▶ Exercise objective: Return all lines in the data where the string "computer" can be found.
[Materials provided Boundary: Start]
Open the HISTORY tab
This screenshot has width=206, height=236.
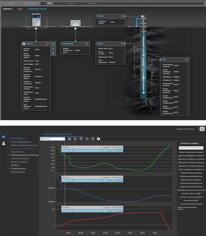pyautogui.click(x=71, y=4)
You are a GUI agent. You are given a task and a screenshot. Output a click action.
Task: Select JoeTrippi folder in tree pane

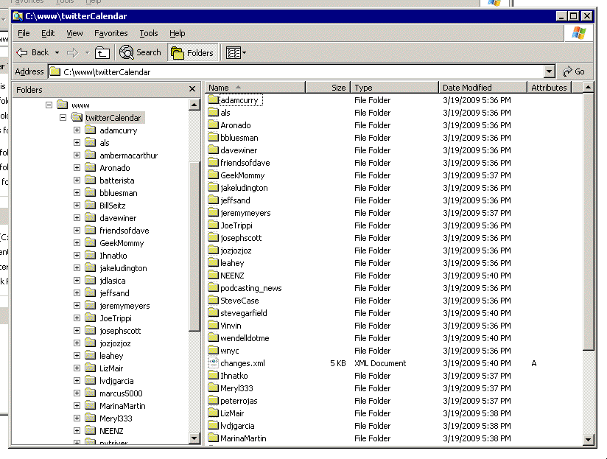click(x=115, y=318)

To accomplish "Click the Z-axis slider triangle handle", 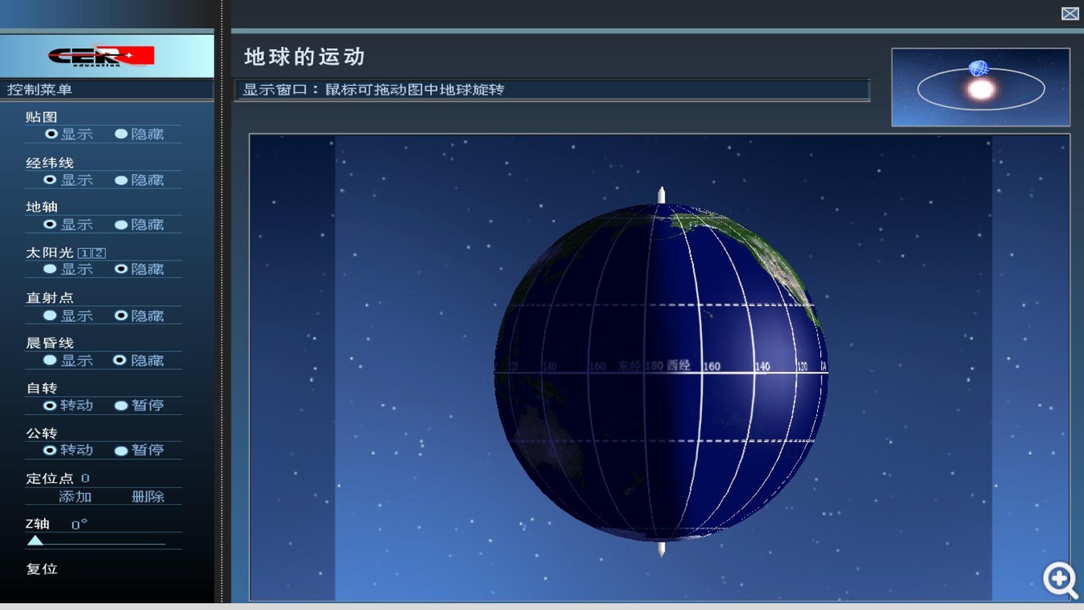I will [35, 541].

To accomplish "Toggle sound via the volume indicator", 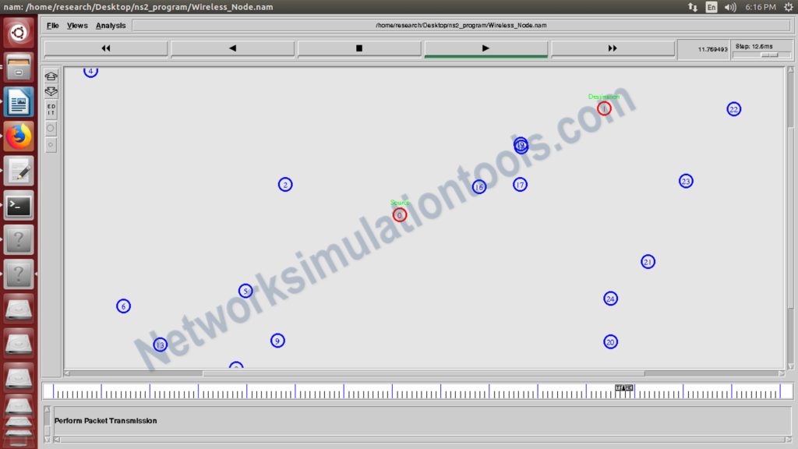I will pyautogui.click(x=728, y=6).
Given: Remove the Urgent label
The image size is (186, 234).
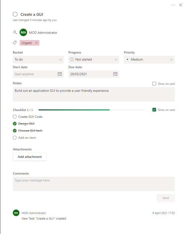Looking at the screenshot, I should [36, 43].
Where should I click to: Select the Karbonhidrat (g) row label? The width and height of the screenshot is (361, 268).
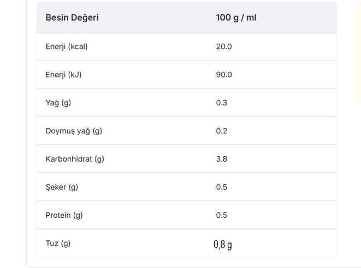pyautogui.click(x=75, y=159)
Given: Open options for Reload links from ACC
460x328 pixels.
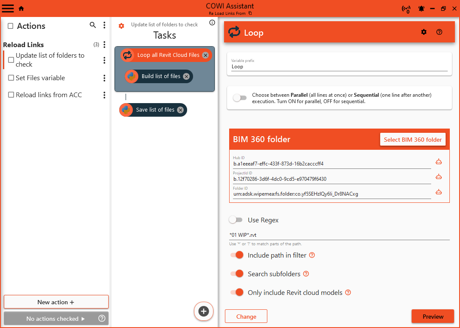Looking at the screenshot, I should click(x=104, y=95).
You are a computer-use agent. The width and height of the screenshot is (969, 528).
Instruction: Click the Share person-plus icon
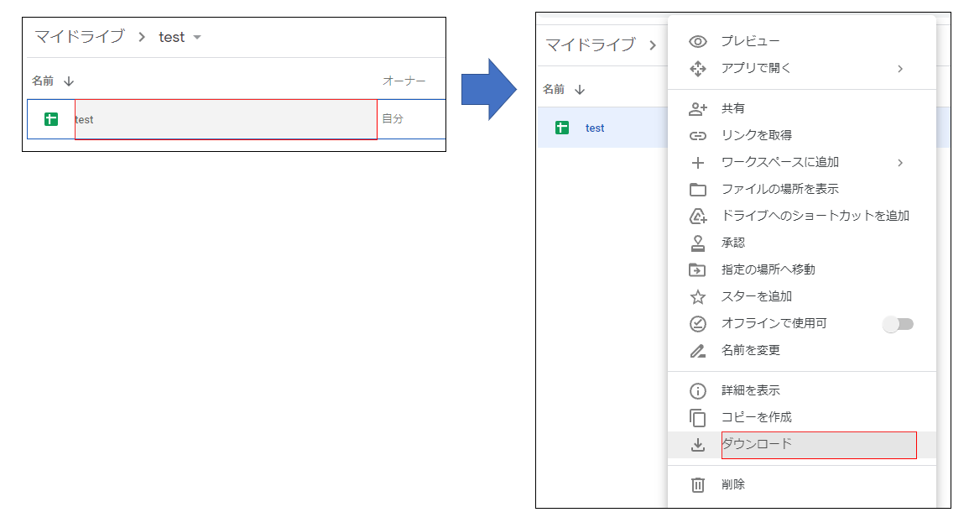pyautogui.click(x=697, y=108)
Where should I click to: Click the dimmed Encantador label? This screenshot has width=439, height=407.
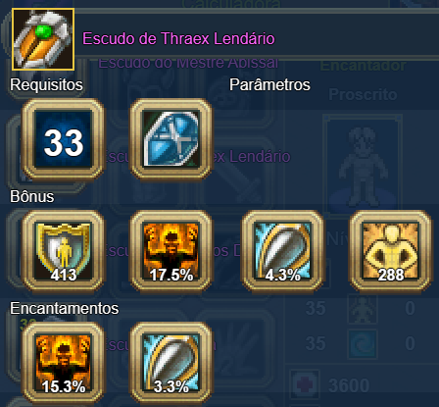point(363,66)
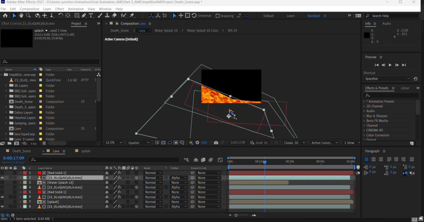Open the Quarter resolution dropdown
The width and height of the screenshot is (424, 222).
[139, 142]
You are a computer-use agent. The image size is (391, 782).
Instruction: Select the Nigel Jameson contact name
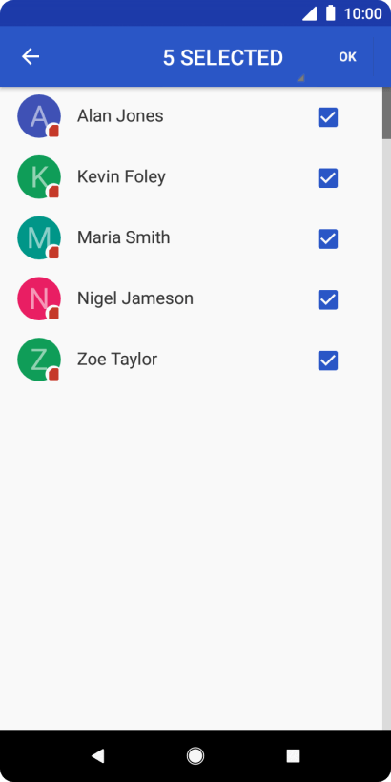[x=135, y=298]
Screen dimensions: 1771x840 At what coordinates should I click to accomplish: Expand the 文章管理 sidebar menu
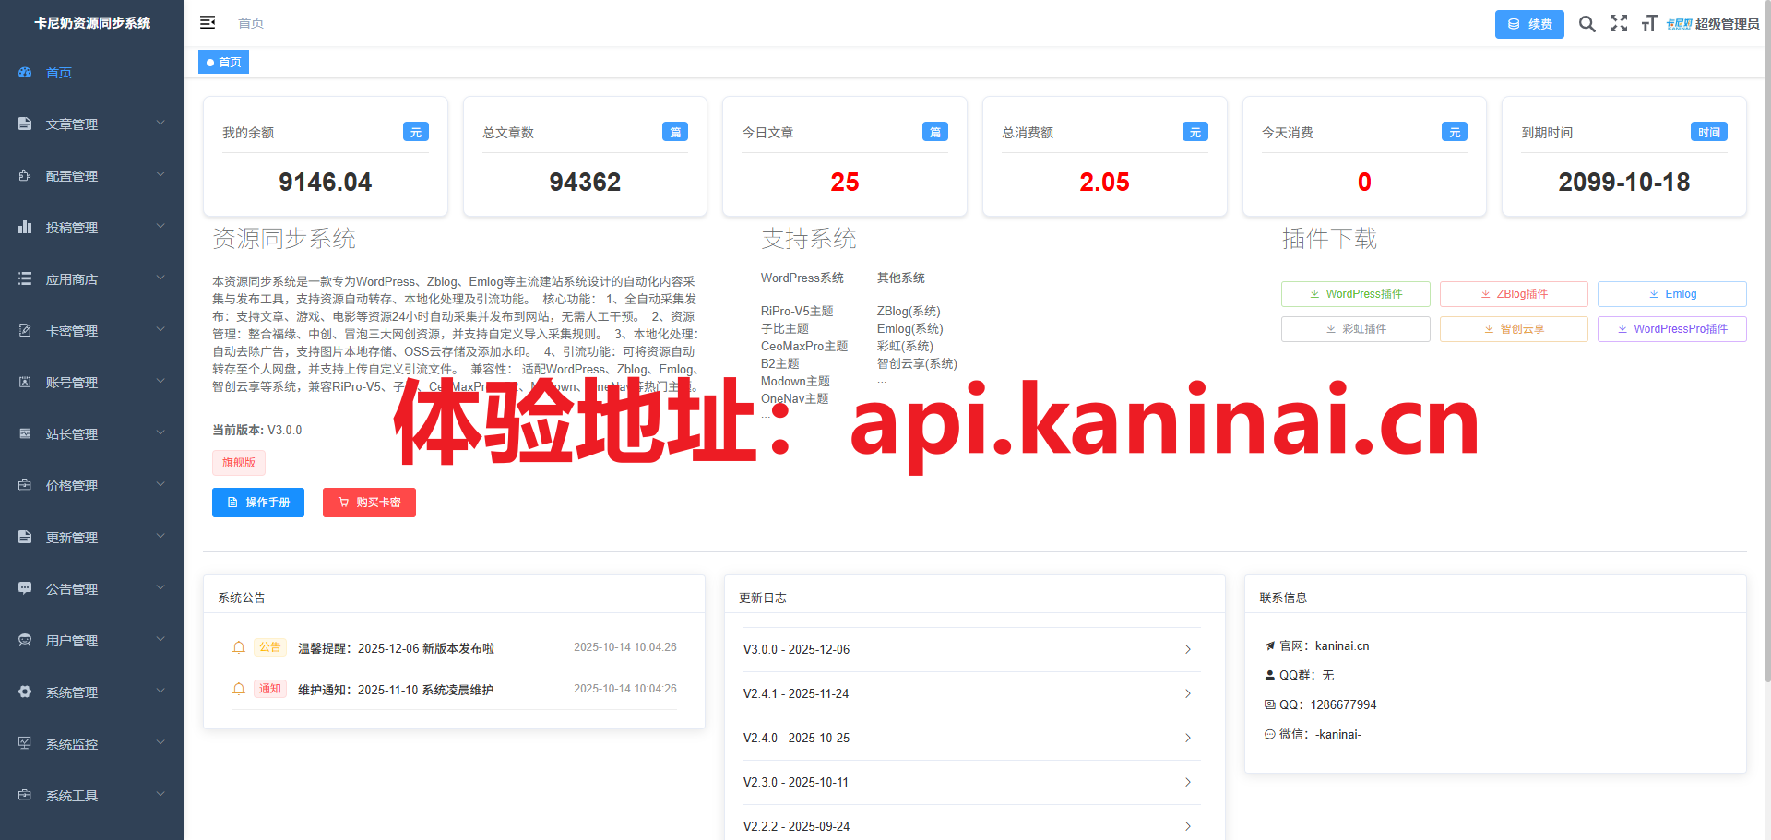pos(92,124)
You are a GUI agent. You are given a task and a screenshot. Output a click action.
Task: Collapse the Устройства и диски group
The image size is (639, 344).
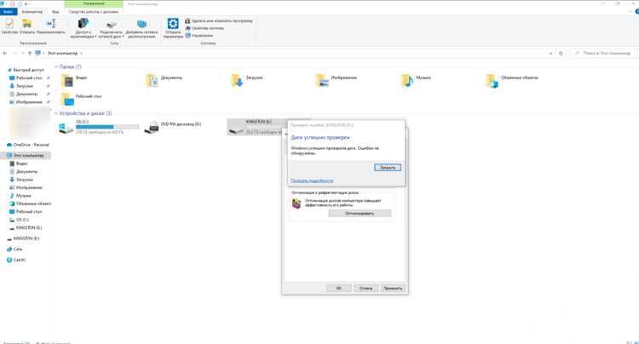(x=56, y=113)
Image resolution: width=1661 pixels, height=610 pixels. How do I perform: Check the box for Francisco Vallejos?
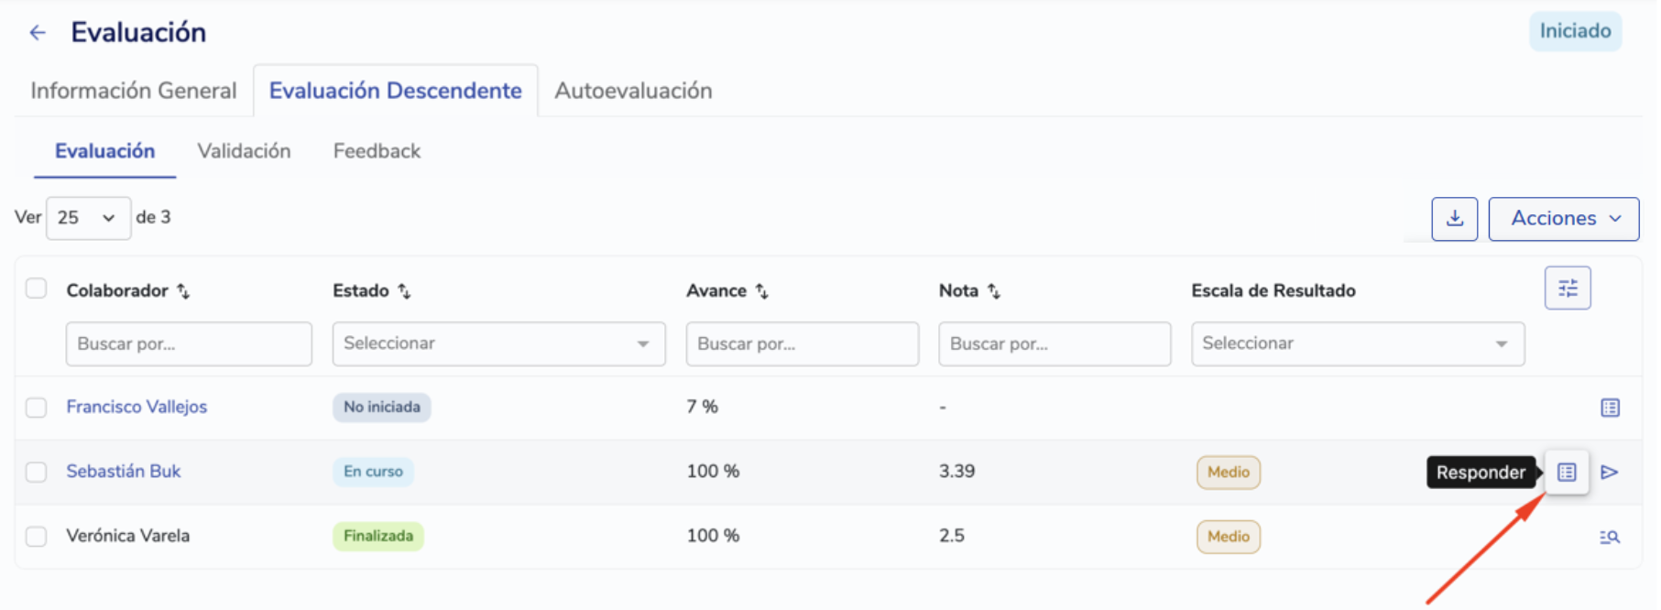click(x=36, y=408)
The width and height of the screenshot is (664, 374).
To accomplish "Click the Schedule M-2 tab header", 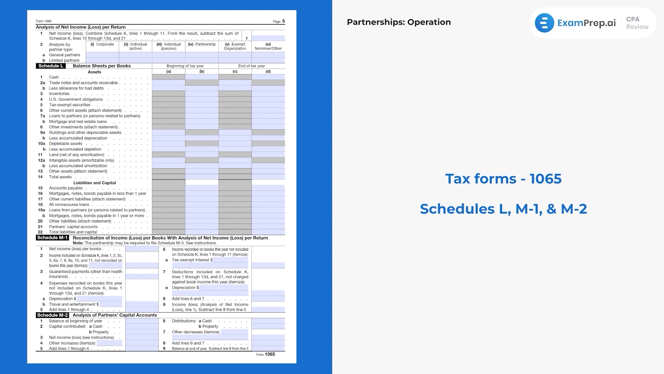I will tap(52, 315).
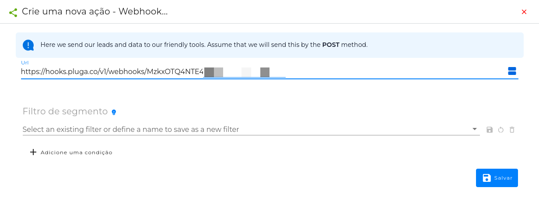Click the Salvar button
This screenshot has height=202, width=539.
click(x=497, y=178)
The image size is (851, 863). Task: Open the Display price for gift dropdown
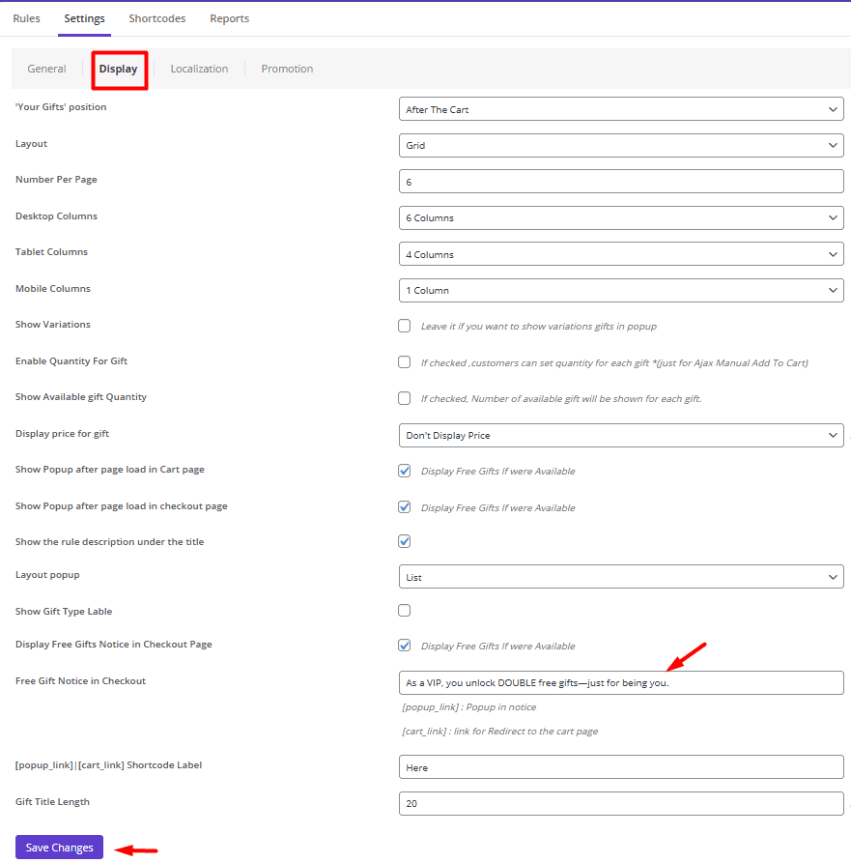621,435
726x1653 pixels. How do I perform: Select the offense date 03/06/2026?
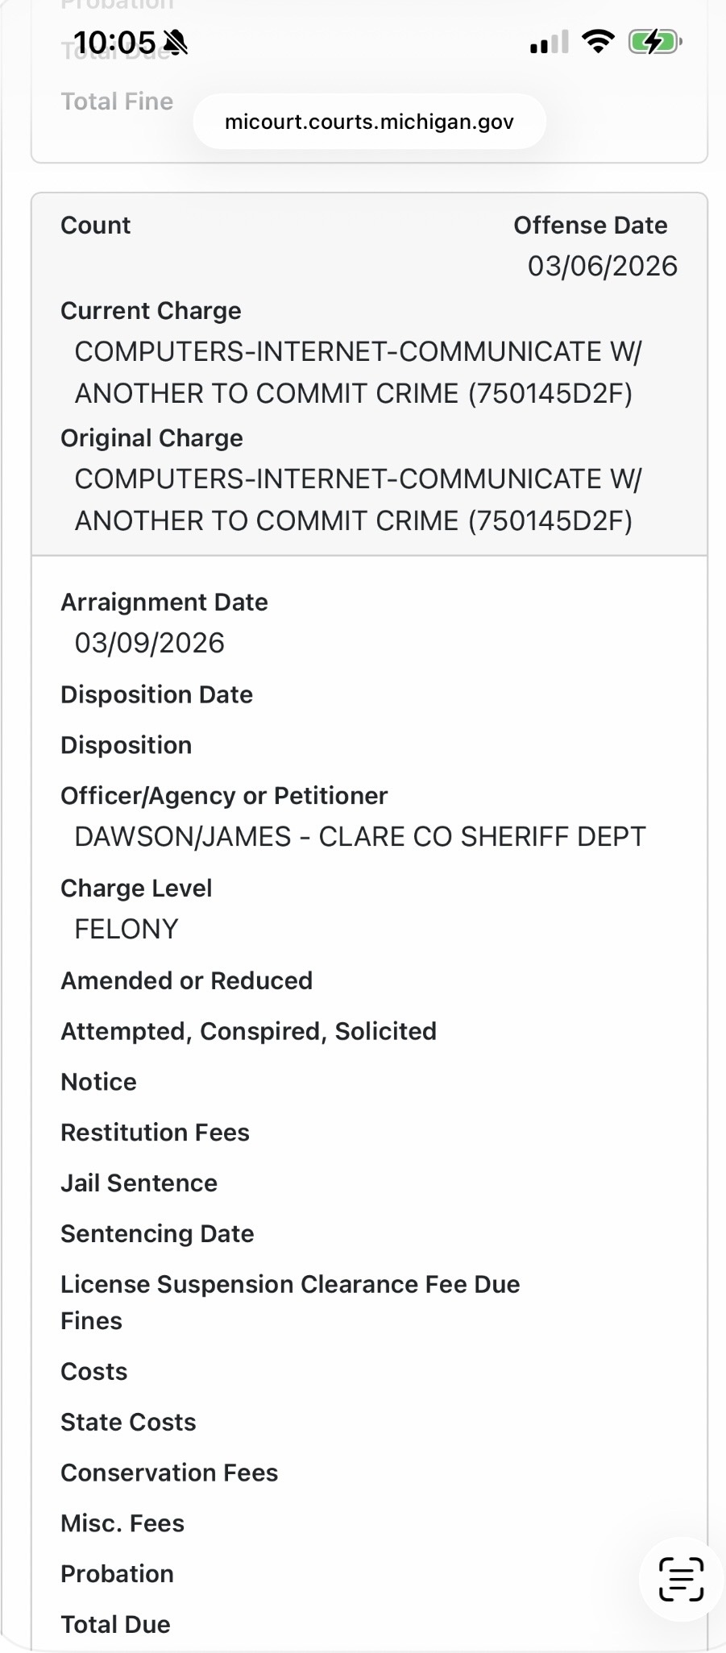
[Materials provided Boundary: End]
▶ Answer to this task:
You are a computer-use agent. The width and height of the screenshot is (969, 528).
You are a computer-use agent. The image size is (391, 782).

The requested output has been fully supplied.